Creo que dentro del sindicalismo hay algo parecido también, pero ahí tienen de rehenes al 40% desempleado o que trabaja en negro y no a los que les gusta el fútbol. En fin, que de mafias, libres no quedamos.

El Mellizo dijo...

Los sindicatos no son una mafia, no operan con tácticas mafiosas.

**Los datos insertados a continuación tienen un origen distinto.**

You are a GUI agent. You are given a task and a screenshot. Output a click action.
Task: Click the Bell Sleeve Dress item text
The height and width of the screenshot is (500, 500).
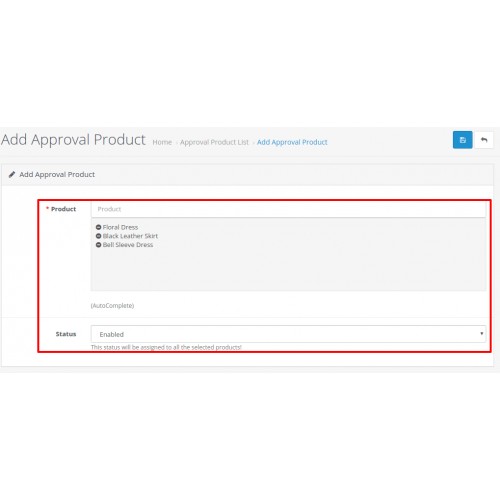click(x=128, y=245)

Pueden ser apretadores, coimeros, corruptos, pero no mafiosos en el sentido de la organización ni del modus operandi.

el clú de la trolez sindicalizado dijo...

no comments (queremos llegar a jubilarnos)

Tommy Barban dijo...

Tengo un guión escaleteado que retoma la saga del Padrino en versión Borrachos del Tablón; terminémoslo juntos Mellizo.

El Mellizo dijo...

Me acuerdo cuando te querías hacer amigo de Adrián Rosseau!
Mandame la copia del guión y te digo.

Anónimo dijo...

Comerce 6 goles y gritar "Y dale" no tiene nada que ver con ser hincha de la hinchada ni nada.
Eso es ser un buen y fuerte hicha.. por mas que te moris de la tristeza, igual alentas a tu equipo. Que tiene eso de malo?.

Que sean un poco patoteros y bueh, peleas se arma en todas partes. Pero no entre ellos..

Aunque nunca me gusto que la gente me dijiera que hacer.. como en el caso de river.. nunca fui a la cancha (soy de chubut)pero es obvio lo que pasa.